[Dataset entries]
--- START ---

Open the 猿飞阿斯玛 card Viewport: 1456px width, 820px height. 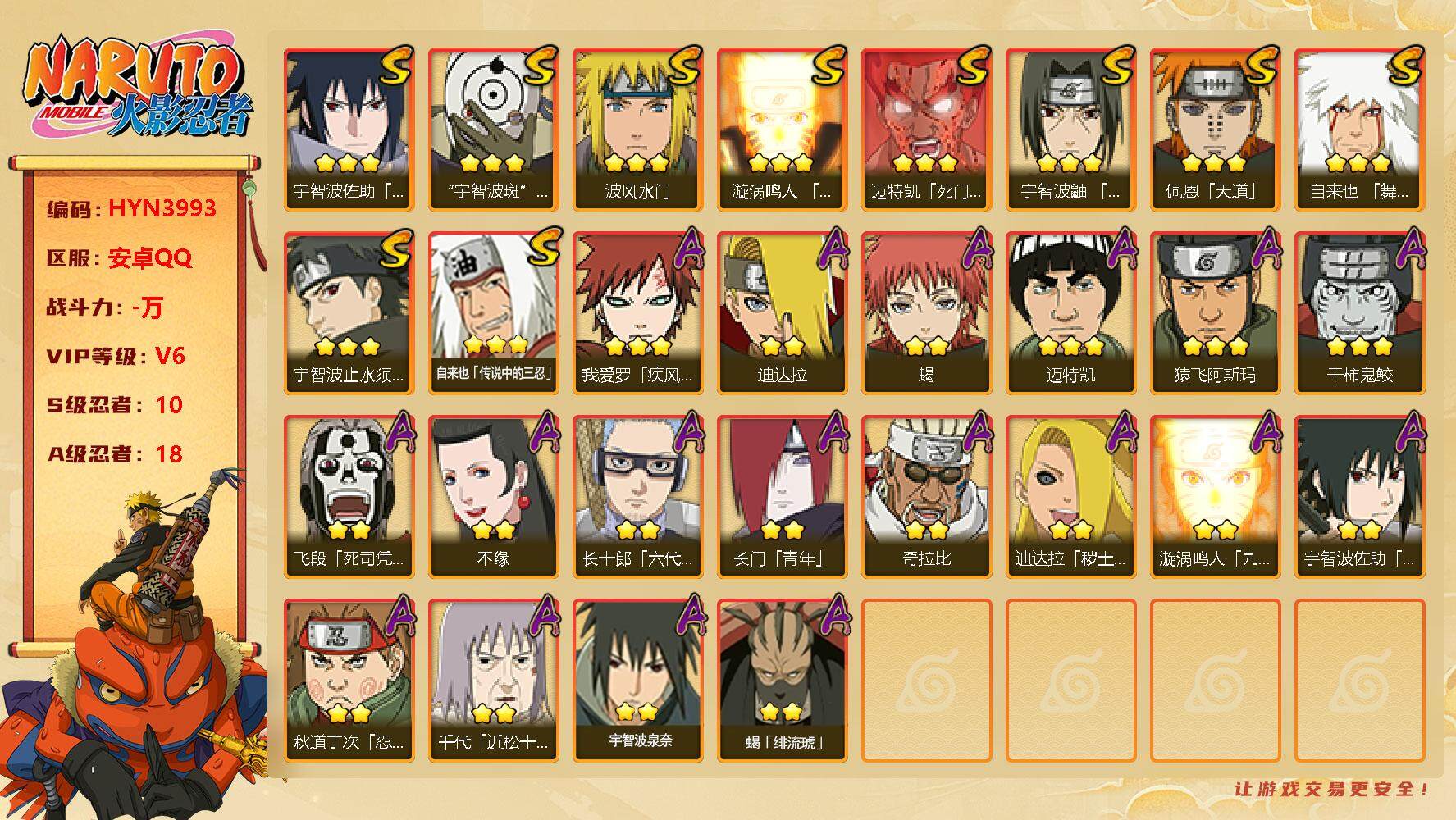tap(1215, 313)
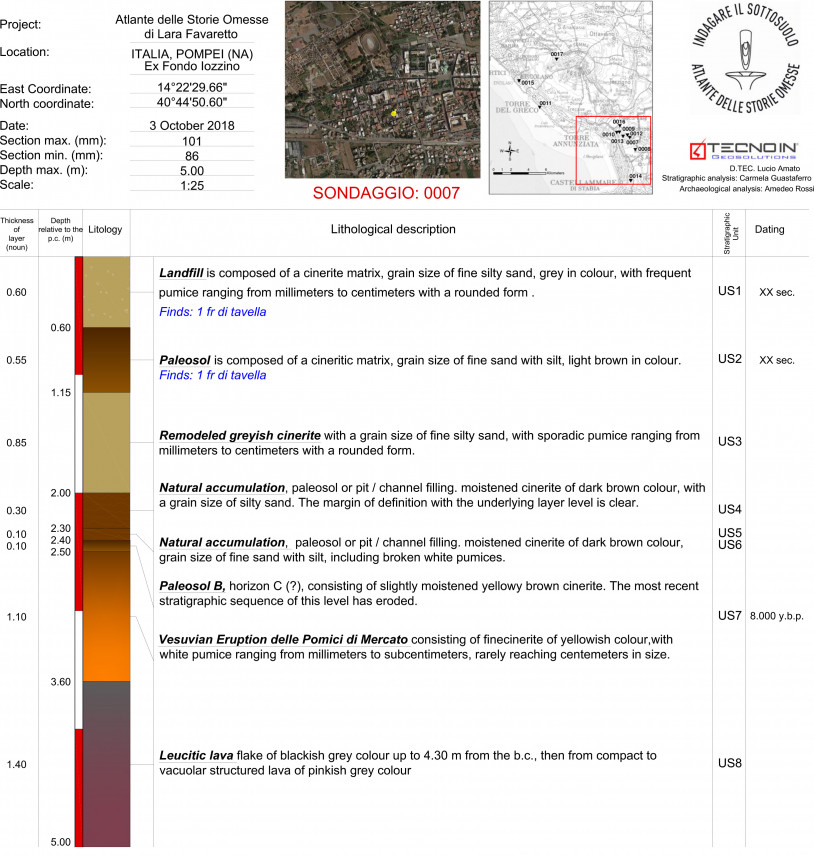
Task: Select the US7 stratigraphic unit label
Action: pyautogui.click(x=729, y=616)
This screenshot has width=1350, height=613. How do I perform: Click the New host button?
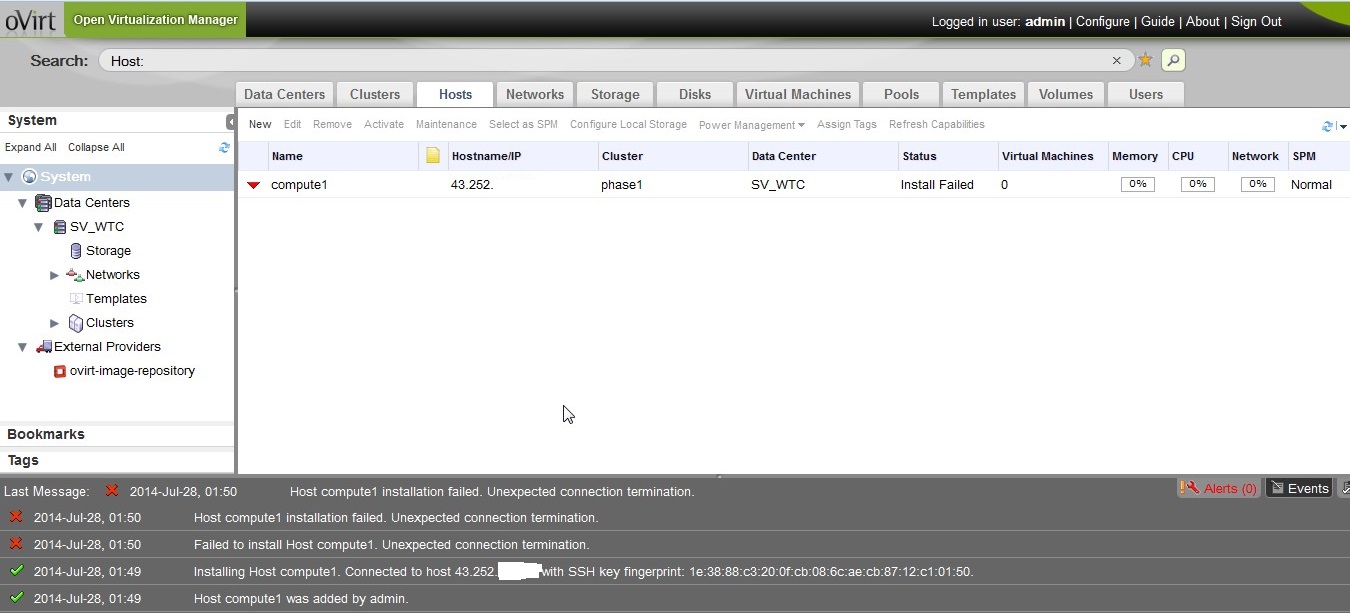point(260,125)
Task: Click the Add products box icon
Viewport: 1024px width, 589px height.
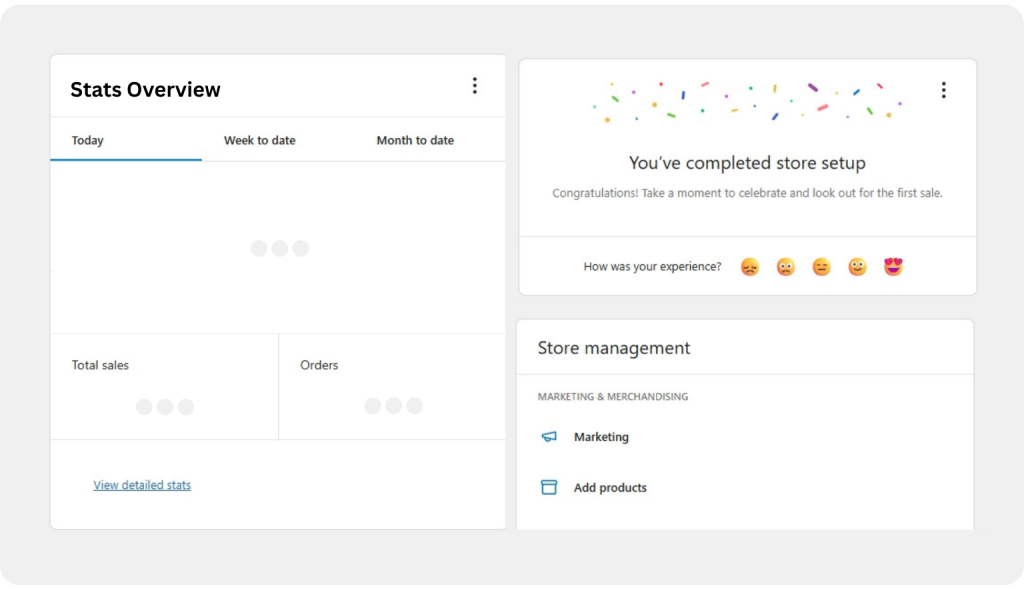Action: 549,487
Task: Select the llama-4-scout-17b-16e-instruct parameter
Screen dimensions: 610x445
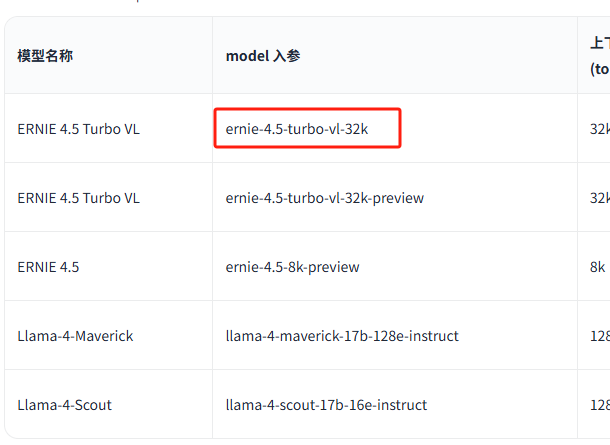Action: [x=326, y=405]
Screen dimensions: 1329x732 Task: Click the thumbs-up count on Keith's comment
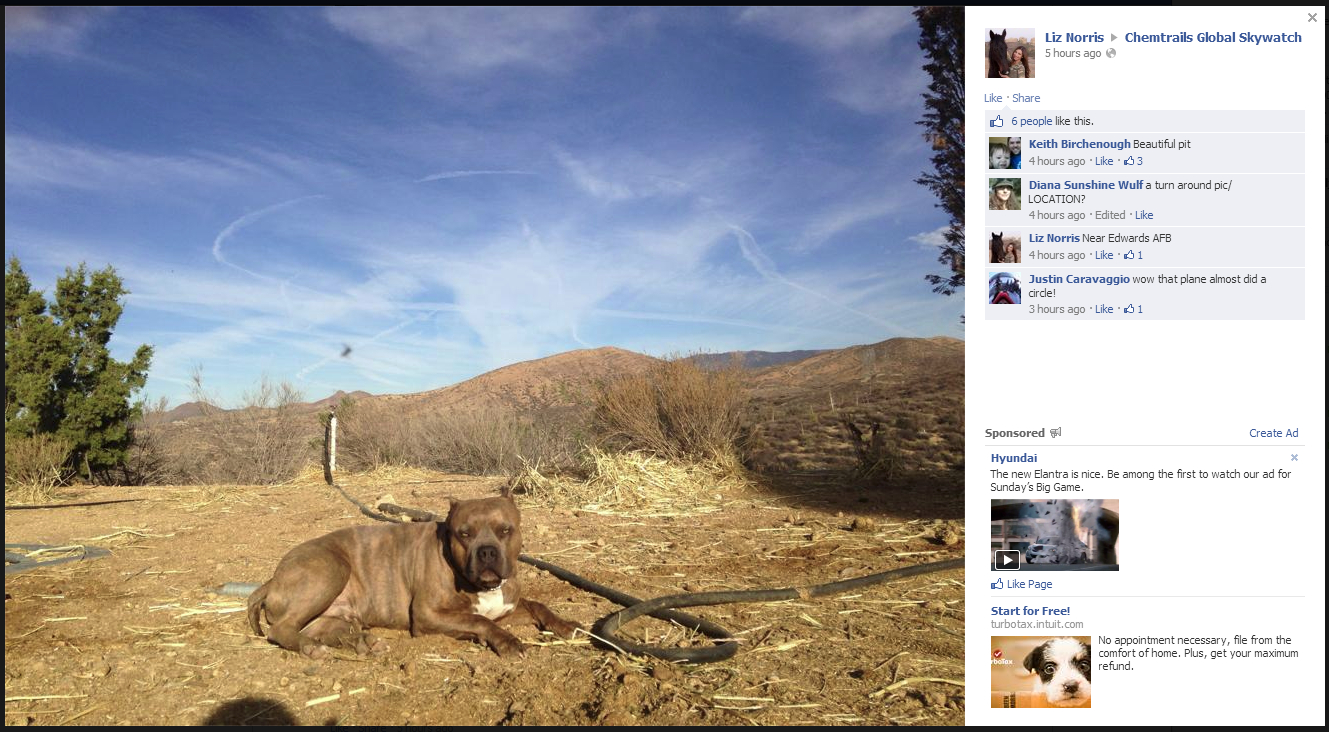tap(1133, 161)
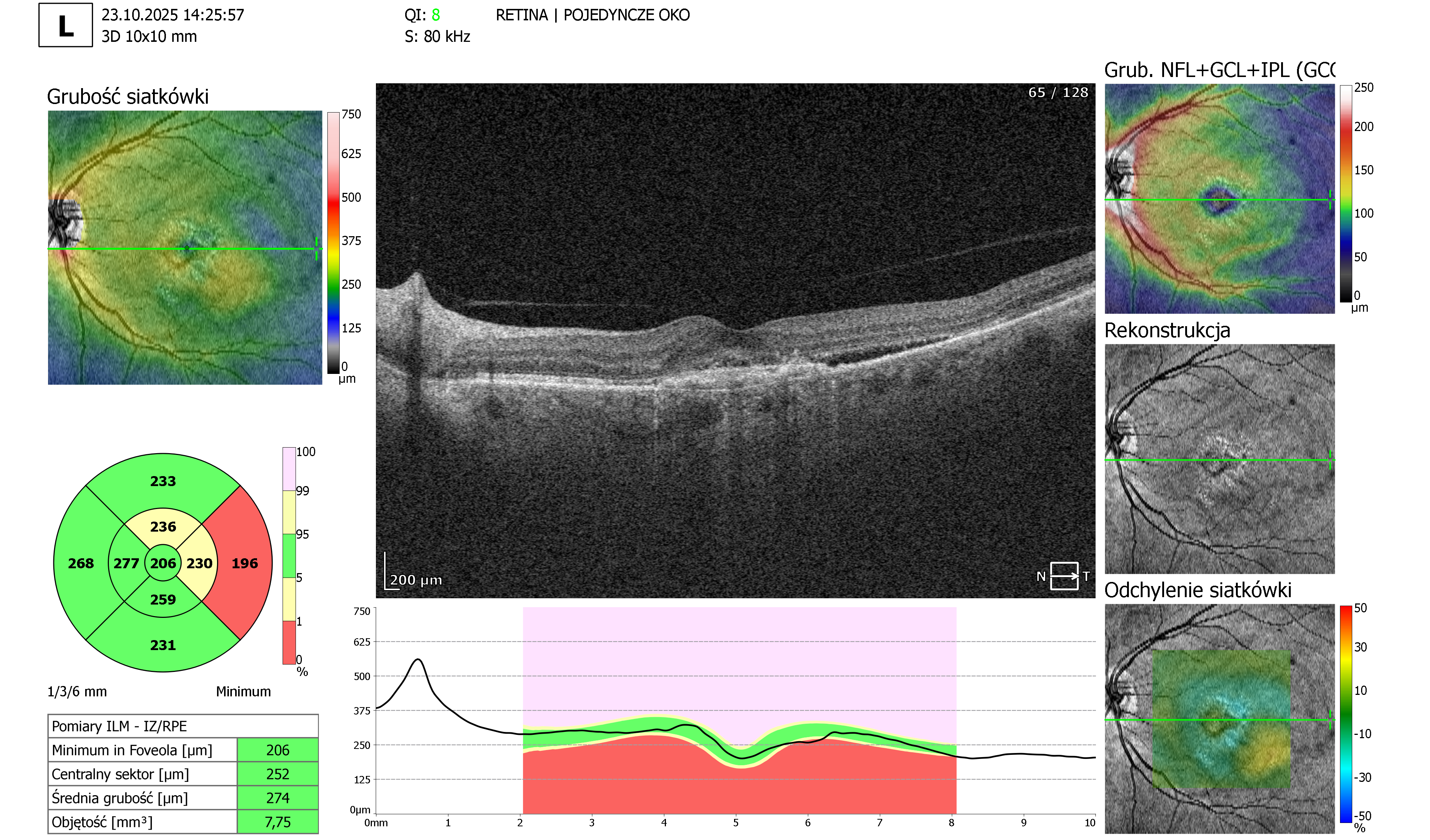1430x840 pixels.
Task: Click the green scan line marker on thickness map
Action: 317,249
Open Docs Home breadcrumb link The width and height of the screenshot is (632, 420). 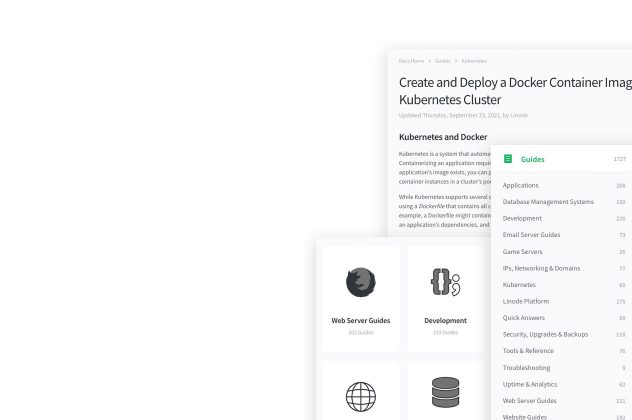coord(411,61)
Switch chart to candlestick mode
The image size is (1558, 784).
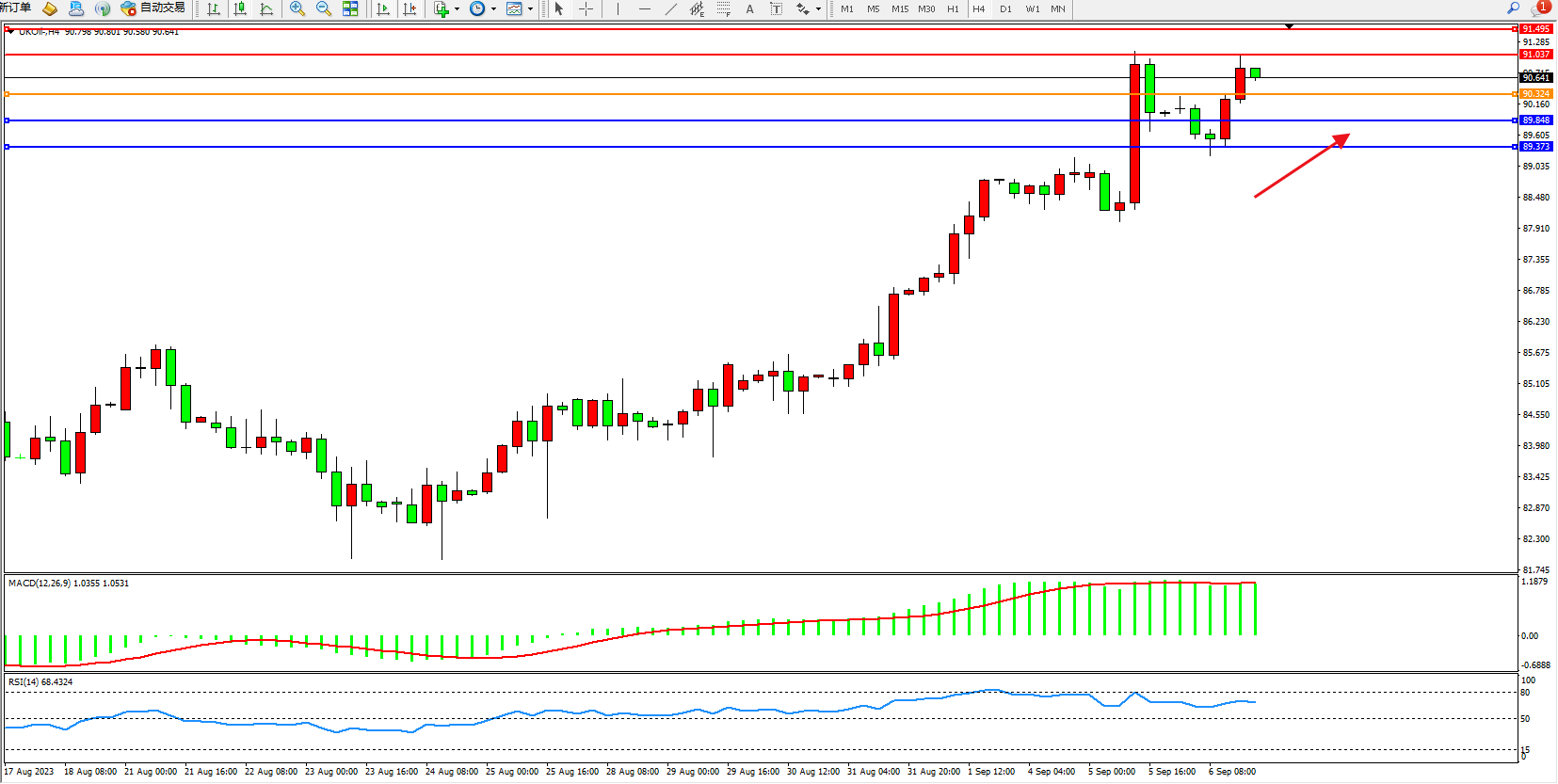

--- END ---

■ **Task goal**: Extract, word for word, every line from the one containing "Switch chart to candlestick mode" to the end of the data above, both ends included, and leave out the pictures.

■ **Solved problem**:
Switch chart to candlestick mode
The image size is (1558, 784).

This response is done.